Dr. Timothy Kramer, a practicing otolaryngologist in Kelowna for over 27 years, is at the helm of this latest study about tinnitus, which is a ringing in the ears.
It can last a lifetime or for weeks or months at a time due to a head injury, exposure to sudden or very loud noise, such as an explosion or gunfire, a blow or slap to the head, or following an ear infection.
In addition to the persistent ringing, tinnitus may also take the form of a buzzing, hissing, pulsing, whistling, roaring, or various other sounds only heard by the affected individual in one or both ears.
Dr. Kramer is excited to participate in this study because over his years in practice he has observed the devastating effects acute tinnitus can have on patients.
“The study is providing an opportunity to treat these patients, where there has been no treatment before,” said Kramer.
“I have been encouraged by the earlier [phase II] study results and the science was sound, based on 10 years of previous work by a group in Switzerland.”
Tinnitus is often a consequence of damage that occurs inside the inner ear.
Sounds pass from the outer ear through the middle ear to the inner ear, which contains the cochlea and auditory nerve.
If part of the cochlea is damaged, leading to a malfunctioning of the hair cells, it will stop sending information along the auditory nerve to parts of the brain.

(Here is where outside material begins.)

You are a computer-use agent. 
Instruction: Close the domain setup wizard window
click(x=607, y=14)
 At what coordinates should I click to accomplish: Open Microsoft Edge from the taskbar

These areas of the brain will then actively ‘seek out’ signals from parts of the cochlea that still work, firing simultaneously instead of in a random pattern, causing an overload and leading to a ringing or buzzing in th e ear.
Kramer explains that this study is only for people who develop tinnitus in the last three months as a result of ear damage incident symptoms.
Kramer is collaborating with the Medical Arts Health Research Group to be one of only six centres in Canada invited to participate in this groundbreaking study.
“Although the treatment technique is not new, it has been used to treat Ménière’s disease, the application to acute tinnitus is new, and I’m pleased to be able to present this option to my patients,” said Kramer.
After patients are treated, they are followed carefully for three months and seven clinic visits. Because this is a randomized study, some patients (60 per cent) receive the study drug, while others (40 per cent) receive a placebo.
Because the study is ‘blinded,’ neither Kramer nor the patient knows whether they have received the drug or placebo. He describes his patients’ early experiences to be very positive.
In an effort to make this study more accessible to individuals with acute tinnitus who may wish to participate, Kramer has reached out to his otolaryngologist colleagues in the region to refer patients who report a recent tinnitus.